Red Roulette: An Insider's Story of Wealth, Power, Corruption, and Vengeance in Today's China
- Author: Desmond Shum
- Language: English
- Subject: Biography
- Set in: China
- Publisher: Simon & Schuster UK
- Publication date: 2021
- Publication place: United Kingdom
- Pages: 320
- ISBN: 1398509906
- OCLC: 1236258870
- Dewey Decimal: 920.051
- LC Class: DS774.C3718

= Red Roulette =

2021 memoir by Desmond Shum

Red Roulette: An Insider’s Story of Wealth, Power, Corruption, and Vengeance in Today’s China is a 2021 memoir by Desmond Shum (ghost-written by John Pomfret).

==Background==
Shum divorced after Duan in 2015 and left China for the UK with their son. In 2017, Duan was secretly detained, which Shum believed was ordered by Wang Qishan in relation to the investigation of Sun Zhengcai. Since 2018, Shum started planning the memoir, partly because his son, then 8, started searching his mother's name online.
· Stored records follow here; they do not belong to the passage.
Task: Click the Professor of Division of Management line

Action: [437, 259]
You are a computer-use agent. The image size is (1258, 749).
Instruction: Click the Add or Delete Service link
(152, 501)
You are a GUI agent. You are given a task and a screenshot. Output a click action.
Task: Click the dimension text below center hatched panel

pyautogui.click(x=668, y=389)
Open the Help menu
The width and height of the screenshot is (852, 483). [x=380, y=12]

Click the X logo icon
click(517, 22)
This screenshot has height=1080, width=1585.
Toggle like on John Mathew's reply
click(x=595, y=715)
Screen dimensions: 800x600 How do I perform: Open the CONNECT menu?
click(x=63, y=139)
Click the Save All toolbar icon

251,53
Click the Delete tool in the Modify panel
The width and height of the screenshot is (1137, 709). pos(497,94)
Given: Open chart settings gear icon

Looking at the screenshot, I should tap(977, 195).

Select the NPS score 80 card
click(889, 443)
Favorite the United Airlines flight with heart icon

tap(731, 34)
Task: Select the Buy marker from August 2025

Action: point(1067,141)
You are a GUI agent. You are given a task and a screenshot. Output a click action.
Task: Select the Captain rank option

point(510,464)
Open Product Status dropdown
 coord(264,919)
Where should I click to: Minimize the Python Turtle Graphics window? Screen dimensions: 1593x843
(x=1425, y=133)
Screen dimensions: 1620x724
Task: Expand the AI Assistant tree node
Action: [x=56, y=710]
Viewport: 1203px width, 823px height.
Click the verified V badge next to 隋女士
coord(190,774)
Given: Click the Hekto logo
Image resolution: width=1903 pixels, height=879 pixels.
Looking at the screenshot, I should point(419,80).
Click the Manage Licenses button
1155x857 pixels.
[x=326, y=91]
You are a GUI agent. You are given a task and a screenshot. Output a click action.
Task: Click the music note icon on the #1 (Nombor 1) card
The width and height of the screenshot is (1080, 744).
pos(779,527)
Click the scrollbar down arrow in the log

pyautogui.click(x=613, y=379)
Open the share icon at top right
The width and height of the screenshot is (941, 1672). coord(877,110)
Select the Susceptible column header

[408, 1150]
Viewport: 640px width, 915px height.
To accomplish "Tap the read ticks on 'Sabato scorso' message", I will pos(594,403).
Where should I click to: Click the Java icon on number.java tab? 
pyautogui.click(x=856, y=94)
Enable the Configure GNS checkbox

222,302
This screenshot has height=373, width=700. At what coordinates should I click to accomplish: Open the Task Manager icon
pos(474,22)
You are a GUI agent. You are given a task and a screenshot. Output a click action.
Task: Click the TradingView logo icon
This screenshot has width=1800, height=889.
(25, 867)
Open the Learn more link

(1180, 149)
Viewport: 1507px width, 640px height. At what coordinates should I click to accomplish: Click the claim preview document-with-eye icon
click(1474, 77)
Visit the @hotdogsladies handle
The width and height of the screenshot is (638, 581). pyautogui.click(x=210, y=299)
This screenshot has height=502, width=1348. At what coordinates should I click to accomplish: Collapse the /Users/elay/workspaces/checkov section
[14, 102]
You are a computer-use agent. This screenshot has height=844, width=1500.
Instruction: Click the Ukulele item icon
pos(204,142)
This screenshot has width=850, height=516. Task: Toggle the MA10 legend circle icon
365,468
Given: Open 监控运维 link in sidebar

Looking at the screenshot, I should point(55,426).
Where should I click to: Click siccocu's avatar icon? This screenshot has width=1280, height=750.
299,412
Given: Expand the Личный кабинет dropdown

In 2021, shortly before the memoir was published, Duan called him—her first contact with the outside world since her disappearance in 2017—asking him to cancel the publication out of concern for their son's safety. Shum refused, believing she was under duress to make the phone call.

==Contents==
The work discusses how doing favors for other people becomes the backbone of guanxi personal relationships in China, and Palmer stated the "tragedy of those ties" becomes an important thematic element. The book states how Shum and Duan formed a corrupt relationship with Zhang Beili and became wealthy as a result. Blanchette stated that the Zhang Beili connection is in the "heart" of the work.

In Red Roulette, Shum argues that CCP ideology only bent in the 1980s due to major economic pressures, and has since returned to Maoist principles.

==Reception==
James Palmer of Foreign Policy wrote that the work serves as "one of the very few insider accounts we have of how things get done at the top in China". Palmer explained that Shum, by writing the book and publishing it, went against the omertà of the CCP. Palmer wrote in terms of the author's assessment of himself within the work, as Shum was someone previously pro-CCP who later turned against the party, "unusually honest—though not completely frank".

Jude Blanchette of the Washington Post called the work "a remarkable indictment of the Chinese Communist Party" and "a rare bona fide insider account". Blanchette wrote that the CCP is depicted in the work as being "the epitome of capitalist excess". Blanchette added that the work shows that actual decisions go through "informal interactions" between key power brokers, with official meetings being for show; he stated that this "highlight[s] the limitations of more formalistic analysis of China’s political system."

Publishers Weekly gave the book a starred review and stated that the book has an "enthralling" critique of the CCP and "is imbued with an aura of inevitable tragedy".

Kirkus Reviews described the book as "riveting".